Spark column wise word count

Question

We are trying to generate column wise statistics of our dataset in spark. In addition to using the summary function from statistics library. We are using the following procedure:

We determine the columns with string values
Generate key value pair for the whole dataset, using the column number as key and value of column as value
generate a new map of format

(K,V) ->((K,V),1)

Then we use reduceByKey to find the sum of all unique value in all the columns. We cache this output to reduce further computation time.

In the next step we cycle through the columns using a for loop to find the statistics for all the columns.

We are trying to reduce the for loop by again utilizing the map reduce way but we are unable to find some way to achieve it. Doing so will allow us to generate column statistics for all columns in one execution. The for loop method is running sequentially making it very slow.

Code:

//drops the header

    def dropHeader(data: RDD[String]): RDD[String] = {
         data.mapPartitionsWithIndex((idx, lines) => {
           if (idx == 0) {
             lines.drop(1)
           }
           lines
         })
       }

    def retAtrTuple(x: String) = {
       val newX = x.split(",")
       for (h <- 0 until newX.length) 
          yield (h,newX(h))
    }



    val line = sc.textFile("hdfs://.../myfile.csv")

    val withoutHeader: RDD[String] = dropHeader(line)

    val kvPairs = withoutHeader.flatMap(retAtrTuple) //generates a key-value pair where key is the column number and value is column's value


    var bool_numeric_col = kvPairs.map{case (x,y) => (x,isNumeric(y))}.reduceByKey(_&&_).sortByKey()    //this contains column indexes as key and boolean as value (true for numeric and false for string type)
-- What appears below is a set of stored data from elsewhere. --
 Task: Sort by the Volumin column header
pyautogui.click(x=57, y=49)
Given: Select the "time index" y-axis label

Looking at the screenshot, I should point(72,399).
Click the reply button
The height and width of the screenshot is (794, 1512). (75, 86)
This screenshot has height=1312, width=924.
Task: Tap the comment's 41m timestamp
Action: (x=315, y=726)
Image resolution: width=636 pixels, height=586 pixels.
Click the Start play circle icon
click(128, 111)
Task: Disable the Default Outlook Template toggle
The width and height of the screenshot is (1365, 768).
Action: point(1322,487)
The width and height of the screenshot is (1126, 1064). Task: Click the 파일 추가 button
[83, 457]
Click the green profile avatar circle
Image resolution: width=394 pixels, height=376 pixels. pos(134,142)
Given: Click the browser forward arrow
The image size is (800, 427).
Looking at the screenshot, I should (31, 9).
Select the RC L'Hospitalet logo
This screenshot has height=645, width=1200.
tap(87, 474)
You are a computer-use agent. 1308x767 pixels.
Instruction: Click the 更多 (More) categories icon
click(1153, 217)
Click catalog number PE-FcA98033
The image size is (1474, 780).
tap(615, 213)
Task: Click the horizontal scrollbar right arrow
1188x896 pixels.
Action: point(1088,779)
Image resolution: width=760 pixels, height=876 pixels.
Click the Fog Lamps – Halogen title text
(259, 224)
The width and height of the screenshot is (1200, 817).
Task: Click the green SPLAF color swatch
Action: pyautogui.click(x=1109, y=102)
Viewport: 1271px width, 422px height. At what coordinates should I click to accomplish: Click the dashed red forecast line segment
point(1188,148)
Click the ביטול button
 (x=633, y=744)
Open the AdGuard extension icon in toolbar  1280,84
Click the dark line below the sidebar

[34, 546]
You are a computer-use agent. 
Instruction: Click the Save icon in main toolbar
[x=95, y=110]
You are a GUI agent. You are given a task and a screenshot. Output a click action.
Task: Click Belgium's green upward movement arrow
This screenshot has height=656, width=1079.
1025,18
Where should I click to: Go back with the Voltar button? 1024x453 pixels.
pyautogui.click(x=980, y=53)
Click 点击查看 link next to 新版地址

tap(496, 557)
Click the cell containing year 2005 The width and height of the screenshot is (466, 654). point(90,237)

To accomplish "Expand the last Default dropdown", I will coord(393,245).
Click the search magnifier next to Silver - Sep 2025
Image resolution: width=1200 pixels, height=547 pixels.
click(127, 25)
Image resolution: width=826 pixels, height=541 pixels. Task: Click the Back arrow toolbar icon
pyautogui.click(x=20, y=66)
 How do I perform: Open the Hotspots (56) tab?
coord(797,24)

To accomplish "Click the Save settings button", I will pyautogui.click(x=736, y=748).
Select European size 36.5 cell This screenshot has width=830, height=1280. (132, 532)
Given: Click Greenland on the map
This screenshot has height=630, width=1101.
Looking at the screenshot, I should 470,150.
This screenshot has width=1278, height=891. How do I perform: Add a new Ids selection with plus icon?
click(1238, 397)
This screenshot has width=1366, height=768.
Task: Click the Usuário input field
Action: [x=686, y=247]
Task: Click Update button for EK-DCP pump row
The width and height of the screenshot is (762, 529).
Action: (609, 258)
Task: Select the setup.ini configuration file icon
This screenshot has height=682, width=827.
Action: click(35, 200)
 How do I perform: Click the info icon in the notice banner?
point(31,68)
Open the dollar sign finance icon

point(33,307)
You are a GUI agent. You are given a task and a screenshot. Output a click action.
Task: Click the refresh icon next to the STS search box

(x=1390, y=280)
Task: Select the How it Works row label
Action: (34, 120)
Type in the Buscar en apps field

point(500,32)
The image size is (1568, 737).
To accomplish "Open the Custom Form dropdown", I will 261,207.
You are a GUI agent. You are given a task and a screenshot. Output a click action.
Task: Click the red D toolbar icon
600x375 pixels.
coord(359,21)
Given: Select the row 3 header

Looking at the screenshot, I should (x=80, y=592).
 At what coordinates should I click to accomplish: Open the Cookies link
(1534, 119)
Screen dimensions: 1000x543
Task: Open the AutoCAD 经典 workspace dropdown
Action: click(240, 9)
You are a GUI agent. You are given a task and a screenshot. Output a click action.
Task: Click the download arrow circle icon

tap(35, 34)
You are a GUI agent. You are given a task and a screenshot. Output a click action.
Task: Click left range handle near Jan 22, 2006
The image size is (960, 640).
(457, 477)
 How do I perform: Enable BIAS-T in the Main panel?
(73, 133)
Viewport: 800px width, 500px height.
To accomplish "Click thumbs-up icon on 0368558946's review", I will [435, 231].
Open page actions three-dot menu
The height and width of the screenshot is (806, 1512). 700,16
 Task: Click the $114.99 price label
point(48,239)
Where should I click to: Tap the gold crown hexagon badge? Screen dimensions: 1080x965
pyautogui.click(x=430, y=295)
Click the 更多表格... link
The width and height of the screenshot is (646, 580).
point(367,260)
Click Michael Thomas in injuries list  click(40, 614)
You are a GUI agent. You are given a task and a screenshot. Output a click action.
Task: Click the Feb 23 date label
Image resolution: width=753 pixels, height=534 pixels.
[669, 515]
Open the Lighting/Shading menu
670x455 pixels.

    var str_cols = bool_numeric_col.filter{case (x,y) => y == false}.map{case (x,y) => x}
    var num_cols = bool_numeric_col.filter{case (x,y) => y == true}.map{case (x,y) => x}

    var str_col = str_cols.toArray   //array consisting the string col
    var num_col = num_cols.toArray   //array consisting numeric col


    val colCount = kvPairs.map((_,1)).reduceByKey(_+_)
    val e1 = colCount.map{case ((x,y),z) => (x,(y,z))}
    var numPairs = e1.filter{case (x,(y,z)) => str_col.contains(x) }

    //running for loops which needs to be parallelized/optimized as it sequentially operates on each column. Idea is to find the top10, bottom10 and number of distinct elements column wise
    for(i <- str_col){
       var total = numPairs.filter{case (x,(y,z)) => x==i}.sortBy(_._2._2)
       var leastOnes = total.take(10)
       println("leastOnes for Col" + i)
       leastOnes.foreach(println)
       var maxOnes = total.sortBy(-_._2._2).take(10)
       println("maxOnes for Col" + i)
       maxOnes.foreach(println)
       println("distinct for Col" + i + " is " + total.count)
    }

serejja the question is to use the same (K,V) pair, generated in colCount, which contains the data in format : (colIndex,(colValue,NumoftimesValueOccured)) to find out the summary for each column. or essentially avoiding the serial execution — , Jan 27 '15 at 09:17
This is a particularly bad way to represent your data in my opinion. Why not make a separate RDD for each column? Like mentioned in this answer: http://stackoverflow.com/questions/28137208/summary-statistics-for-string-types-in-spark/28141077#28141077 — Daniel Darabos, Jan 27 '15 at 14:11
Thanks Daniel I also looked at that solution but my concern is how will we be able to execute such summary function in parallel for each column if we arrange the each column in seperate RDD. In that case I assume we will end up executing the same function on each column which may be quite inefficient too. My main objective was to achieve this operation in one go, like we can with hadoop MapReduce. @DanielDarabos — , Jan 27 '15 at 18:01
As I understand it, you need one shuffle per column. So this is impossible to do in one go, independent of your choice of distributed computing system. If you say this is possible to do in one go in MapReduce, then I must be misunderstanding what you're trying to do. Please try to improve the question. — Daniel Darabos, Jan 27 '15 at 18:11
Let me try to explain how Hadoop MapReduce will achieve it in one go, maybe that will help. In the map stage we will emit (K,V) of form K = index of column and V = value for that column. In the reduce stage each reducer will work on a separate column ( Different keys) and will have access to the whole sequence of values for that column. This will allow us to iterate through the values and extract necessary statistics. The motivation for using the mentioned (K,V) pair comes from the corresponding hadoop implementation. @DanielDarabos — , Jan 28 '15 at 04:06
Ah, thank you I see what you mean. Indeed this is hard to reproduce in Spark. Once you have split RDDs, operating on them is just like you want. You need to run the same function on each column, but each run would only touch that column, so you would in effect only pass through the entirety of the data once. But the problem is that you cannot split the data into multiple RDDs in one pass. This is a shortcoming of Spark I feel. I'll add a longer answer with a possible (awkward) solution later today. — Daniel Darabos, Jan 28 '15 at 09:47

score 2 · Accepted Answer · edited May 23 '17 at 10:32

Let me simplify your question a bit. (A lot actually.) We have an RDD[(Int, String)] and we want to find the top 10 most common Strings for each Int (which are all in the 0–100 range).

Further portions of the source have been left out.